Dans Continuum, notre présent est le passé du futur, mais si notre présent est modifié, le futur, qui est le présent de la série, peut être modifié. Bref, il y a risque de paradoxe spatiotemporel…
C’est une des choses que j’aime le plus dans cette série. Elle joue beaucoup avec les temporalités. C’est à la fois une complication, parce qu’on ne peut pas faire n’importe quoi, et un atout majeur, que le créateur de la série Simon Barry tente d’utiliser au mieux, sans s’emmêler les pinceaux dans ce qu’on peut faire dans le passé – en fait notre présent – et qui aura (ou pas) un impact sur le futur… C’est un élément mineur de la saison 1, beaucoup plus important dans la saison 2.

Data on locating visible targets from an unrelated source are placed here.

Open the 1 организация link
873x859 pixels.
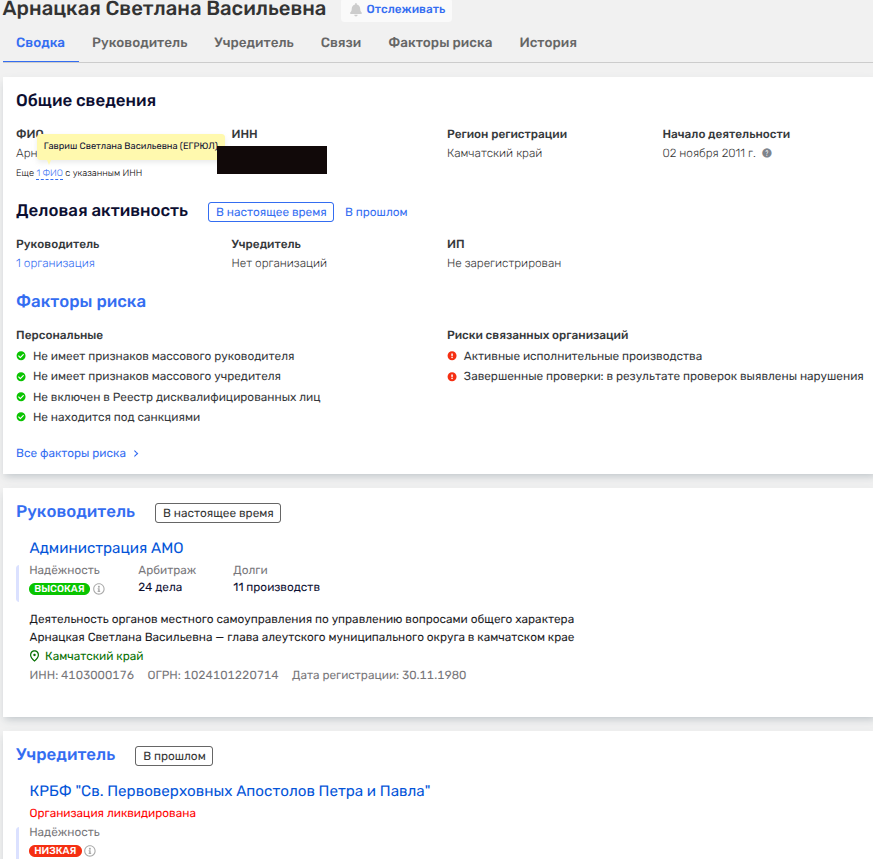pos(55,263)
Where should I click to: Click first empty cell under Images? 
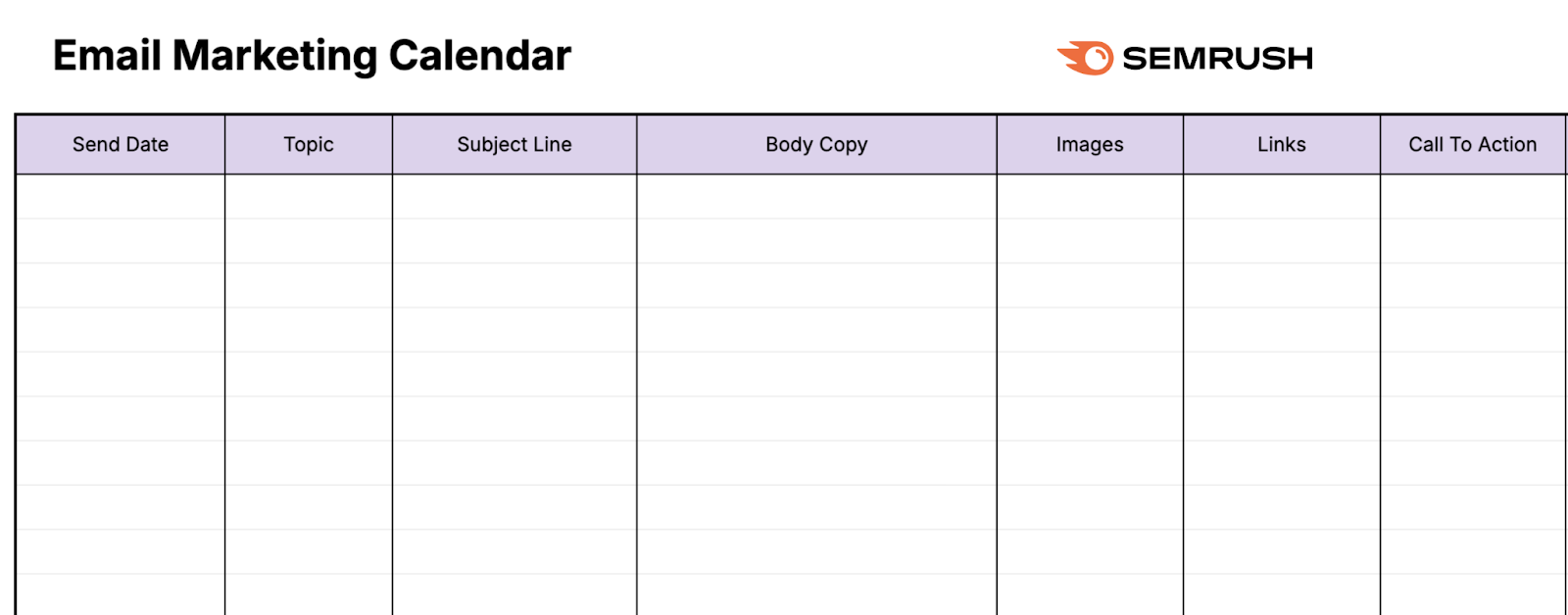click(1090, 197)
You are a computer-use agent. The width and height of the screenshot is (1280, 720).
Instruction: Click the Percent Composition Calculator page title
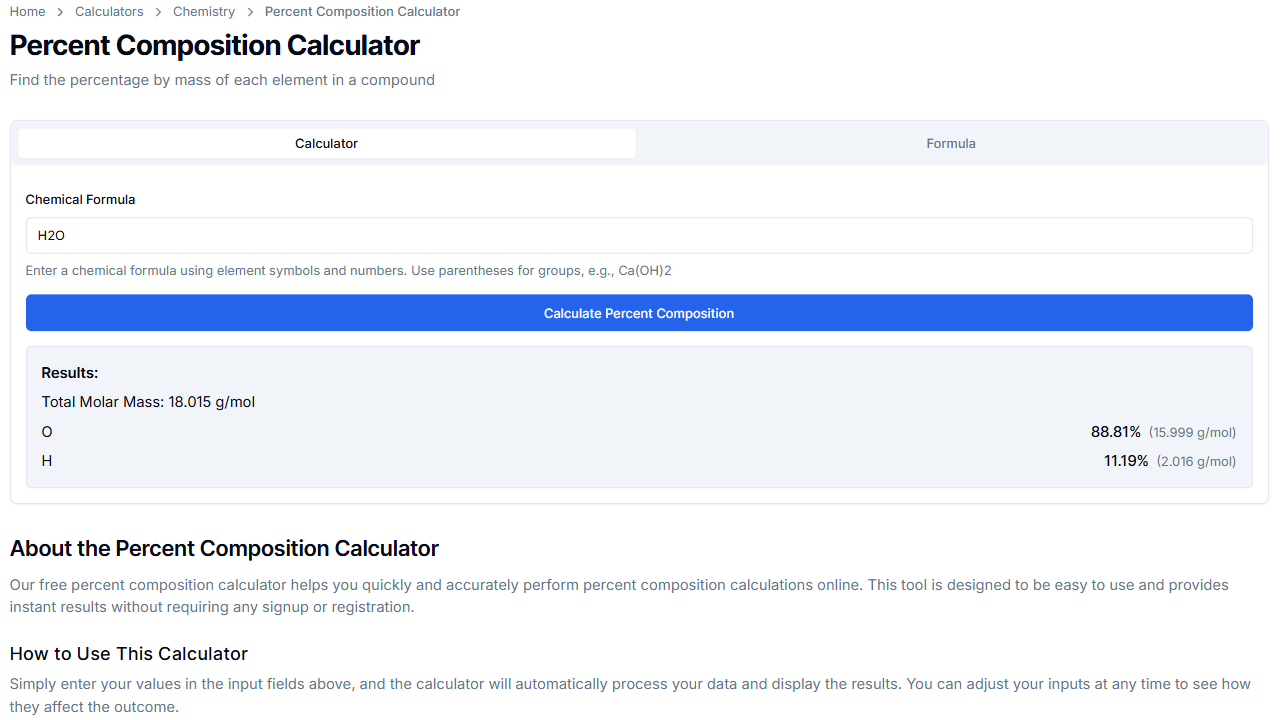coord(214,45)
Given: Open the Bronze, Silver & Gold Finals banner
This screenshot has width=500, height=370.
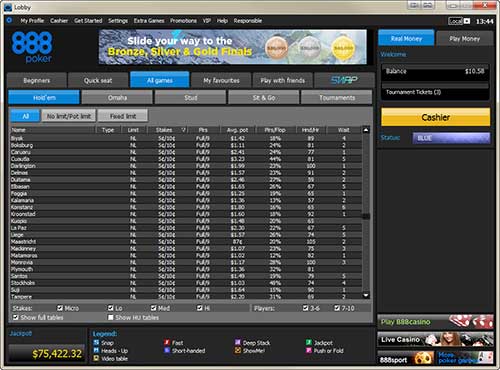Looking at the screenshot, I should click(233, 47).
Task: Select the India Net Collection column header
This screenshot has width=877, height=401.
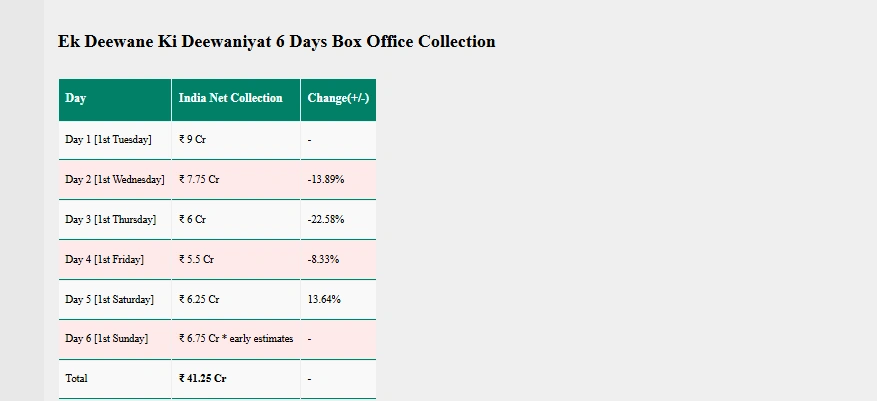Action: (x=230, y=99)
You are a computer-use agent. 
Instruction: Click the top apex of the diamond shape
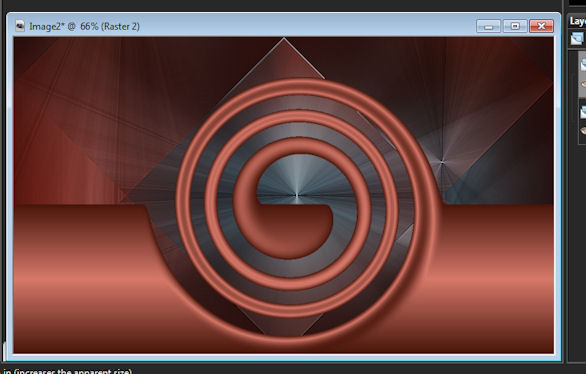click(284, 39)
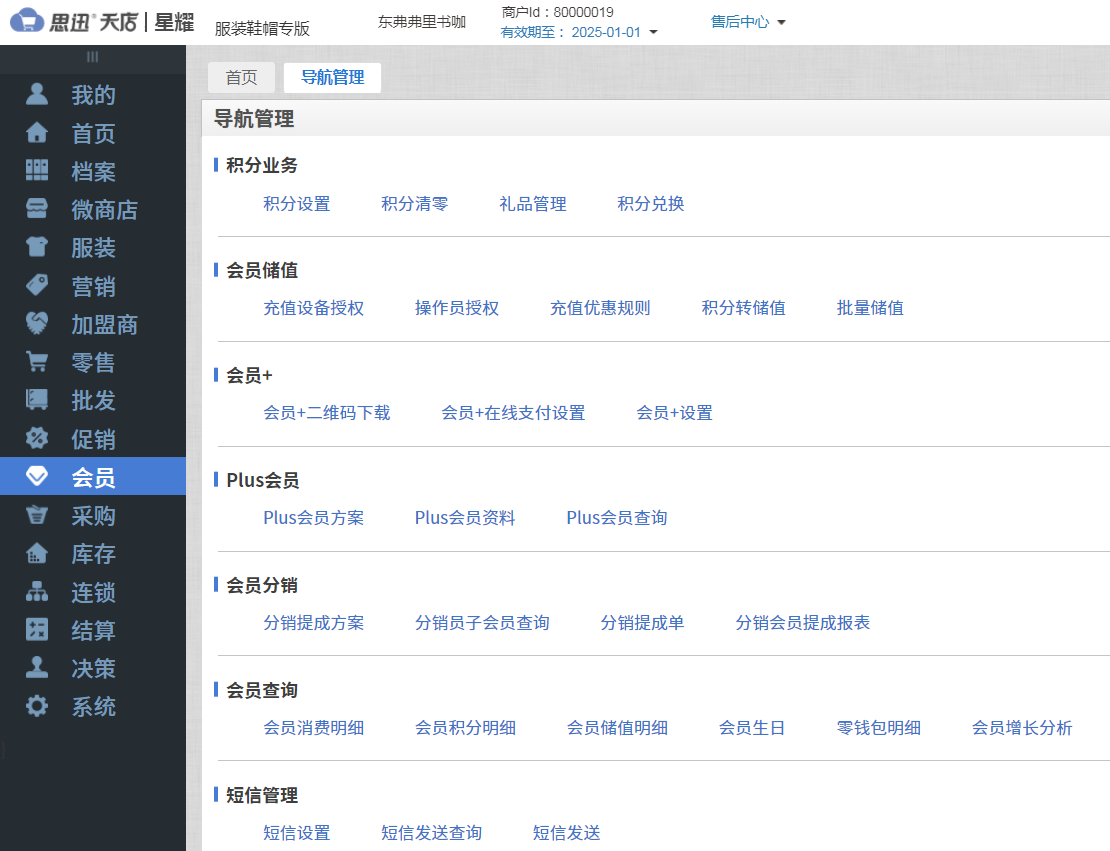Open 积分设置 under 积分业务
The width and height of the screenshot is (1110, 851).
(x=296, y=203)
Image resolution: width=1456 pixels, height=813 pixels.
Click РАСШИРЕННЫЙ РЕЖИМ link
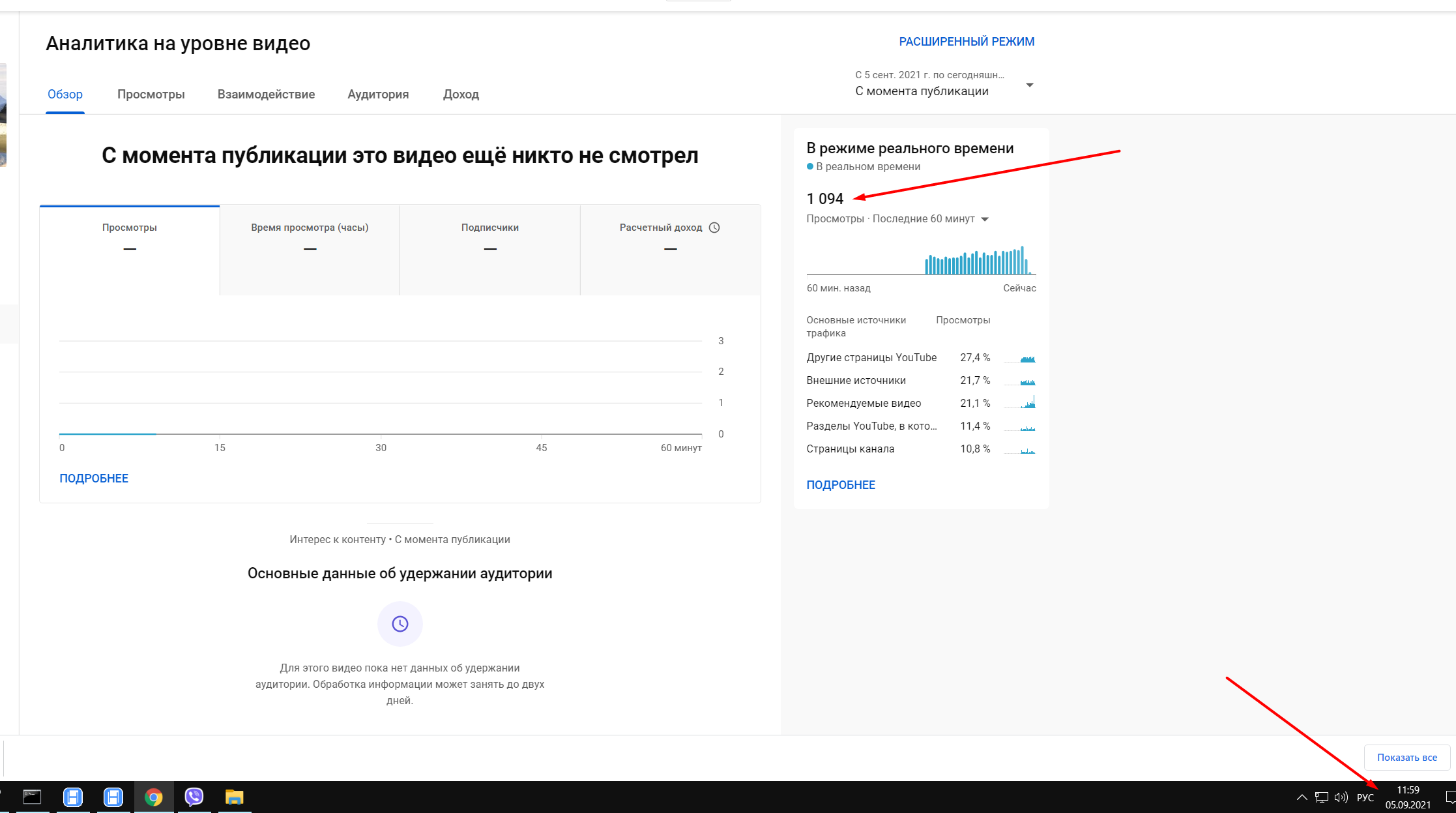click(967, 42)

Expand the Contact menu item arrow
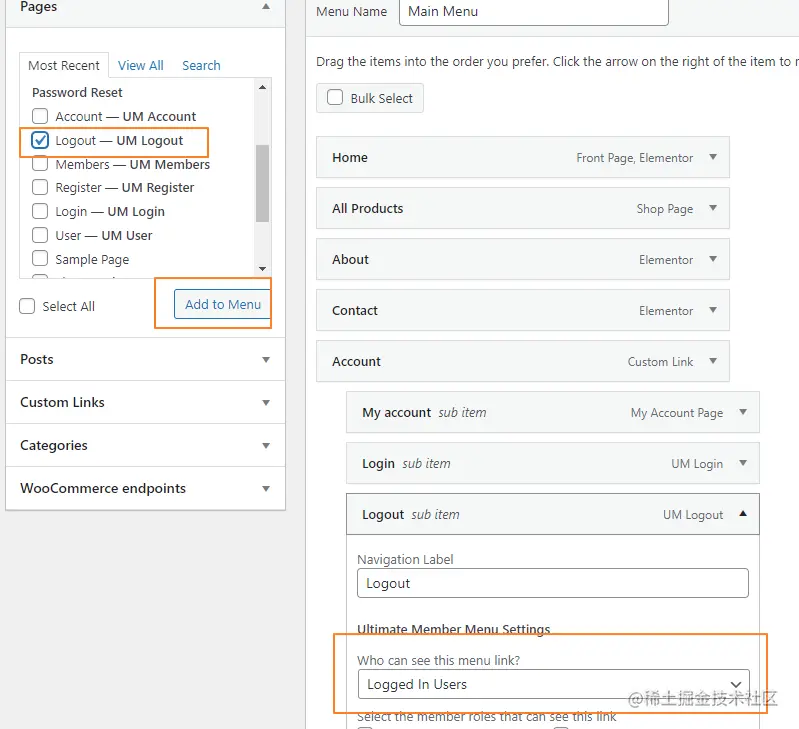(713, 310)
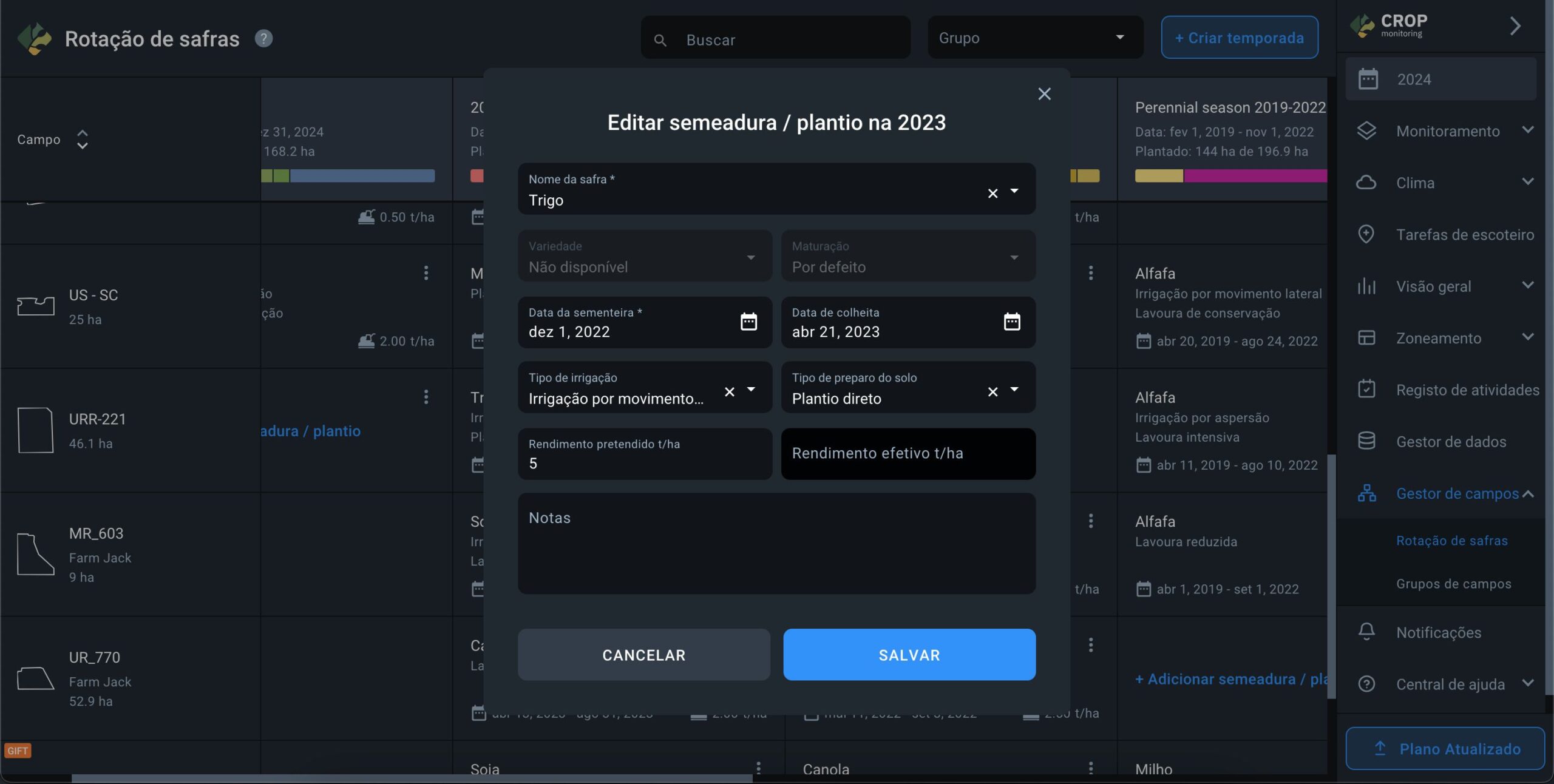Open Registo de atividades menu item
Screen dimensions: 1554x784
click(1467, 390)
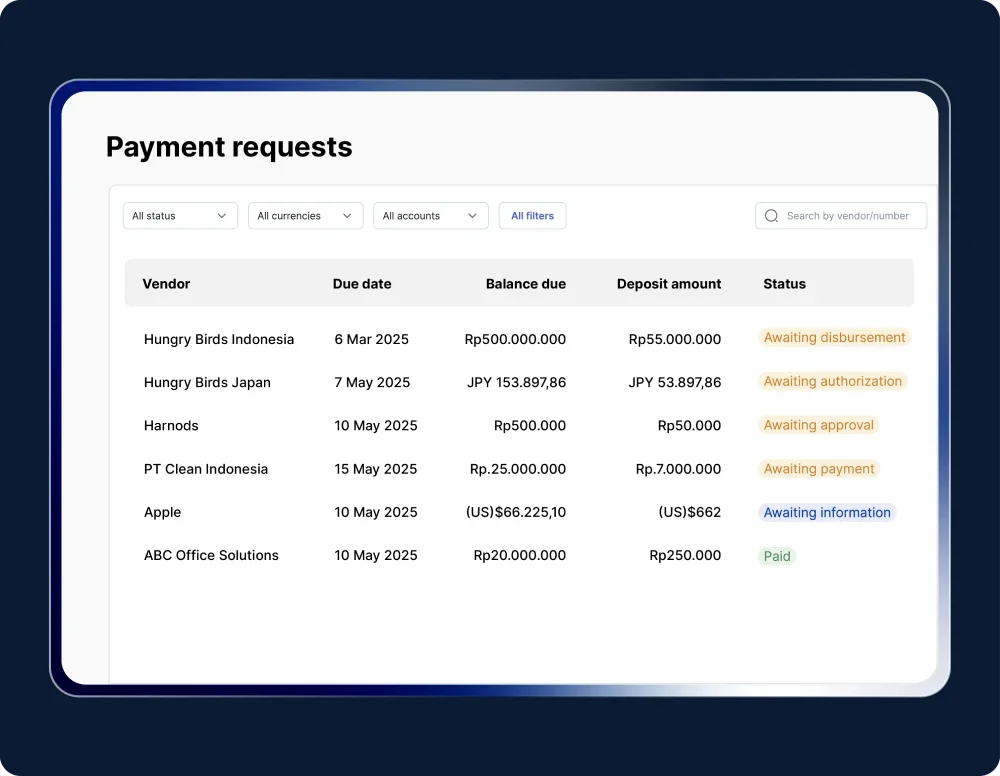The height and width of the screenshot is (776, 1000).
Task: Select the Hungry Birds Japan vendor
Action: pos(207,382)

C’est aussi un élément émotionnel, puisque votre personnage est coincé 65 ans à l’écart de sa famille, de son époux et de son fils…
Elle a beau se dire qu’elle a sans doute été envoyée 65 ans en arrière pour accomplir une mission, elle ne peut s’empêcher de vivre dans l’angoisse d’une disparition de son futur. Quand bien même elle arriverait à faire fonctionner l’outil qui permet de voyager dans le temps, elle n’a aucune assurance que son futur est toujours là. Quand vous êtes coincé sur un île, vous savez que ceux que vous aimez vivent quelque part, là-bas. Si vous êtes 65 dans le passé, votre famille n’existe pas encore !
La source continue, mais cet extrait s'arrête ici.